DIRECTIONS FOR THIS TASK:
Filter the records, keeping every line that has the string "computer".

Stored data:
☆ ☆ ☆

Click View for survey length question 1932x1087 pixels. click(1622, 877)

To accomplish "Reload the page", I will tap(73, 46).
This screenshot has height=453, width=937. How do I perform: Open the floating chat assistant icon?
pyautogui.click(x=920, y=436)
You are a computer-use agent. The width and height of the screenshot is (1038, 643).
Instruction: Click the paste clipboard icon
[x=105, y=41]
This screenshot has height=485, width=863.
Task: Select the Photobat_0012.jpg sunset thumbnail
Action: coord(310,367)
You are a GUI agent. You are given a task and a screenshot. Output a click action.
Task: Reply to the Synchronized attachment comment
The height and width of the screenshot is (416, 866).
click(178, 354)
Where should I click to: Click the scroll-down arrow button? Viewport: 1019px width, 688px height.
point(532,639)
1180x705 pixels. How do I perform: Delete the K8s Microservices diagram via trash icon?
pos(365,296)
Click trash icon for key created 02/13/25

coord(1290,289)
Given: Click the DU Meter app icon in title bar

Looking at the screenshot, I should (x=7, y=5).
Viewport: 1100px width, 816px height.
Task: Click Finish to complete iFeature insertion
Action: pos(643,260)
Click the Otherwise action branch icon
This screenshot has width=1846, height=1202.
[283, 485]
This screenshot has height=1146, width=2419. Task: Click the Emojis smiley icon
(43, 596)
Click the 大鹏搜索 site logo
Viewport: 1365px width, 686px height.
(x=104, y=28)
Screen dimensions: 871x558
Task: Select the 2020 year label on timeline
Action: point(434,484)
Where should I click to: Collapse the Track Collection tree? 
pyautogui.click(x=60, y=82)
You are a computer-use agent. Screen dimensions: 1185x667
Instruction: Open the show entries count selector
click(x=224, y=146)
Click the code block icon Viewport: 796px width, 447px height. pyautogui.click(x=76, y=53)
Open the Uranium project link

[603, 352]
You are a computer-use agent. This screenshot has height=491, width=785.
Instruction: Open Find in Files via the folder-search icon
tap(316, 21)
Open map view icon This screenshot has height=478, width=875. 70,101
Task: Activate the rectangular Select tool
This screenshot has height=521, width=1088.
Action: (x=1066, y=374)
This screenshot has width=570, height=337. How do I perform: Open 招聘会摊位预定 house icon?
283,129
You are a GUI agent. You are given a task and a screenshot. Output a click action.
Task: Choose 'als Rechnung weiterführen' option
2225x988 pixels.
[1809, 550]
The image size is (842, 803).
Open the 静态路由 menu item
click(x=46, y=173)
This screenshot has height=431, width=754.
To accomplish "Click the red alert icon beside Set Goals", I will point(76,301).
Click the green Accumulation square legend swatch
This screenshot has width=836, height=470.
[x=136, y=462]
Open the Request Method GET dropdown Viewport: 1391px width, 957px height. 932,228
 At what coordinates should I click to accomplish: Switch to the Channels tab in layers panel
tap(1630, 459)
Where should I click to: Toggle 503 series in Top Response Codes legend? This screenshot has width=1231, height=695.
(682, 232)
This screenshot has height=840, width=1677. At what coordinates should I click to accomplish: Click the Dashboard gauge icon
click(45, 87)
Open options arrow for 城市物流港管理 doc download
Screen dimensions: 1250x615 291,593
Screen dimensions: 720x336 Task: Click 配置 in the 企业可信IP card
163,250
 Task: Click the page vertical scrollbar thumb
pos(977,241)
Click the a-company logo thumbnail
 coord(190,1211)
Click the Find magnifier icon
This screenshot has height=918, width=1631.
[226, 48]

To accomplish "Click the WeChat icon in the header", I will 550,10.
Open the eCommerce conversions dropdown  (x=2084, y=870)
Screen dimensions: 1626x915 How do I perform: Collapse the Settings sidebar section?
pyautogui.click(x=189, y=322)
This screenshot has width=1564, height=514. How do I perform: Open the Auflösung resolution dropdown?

☆ ☆ ☆

SOLUTION FOR THIS EXERCISE:
You are a computer-use agent. The width and height of the screenshot is (1038, 643).
You are a computer-use agent. Screen dimensions: 1185x667
You are a computer-use agent. This screenshot has height=491, width=785.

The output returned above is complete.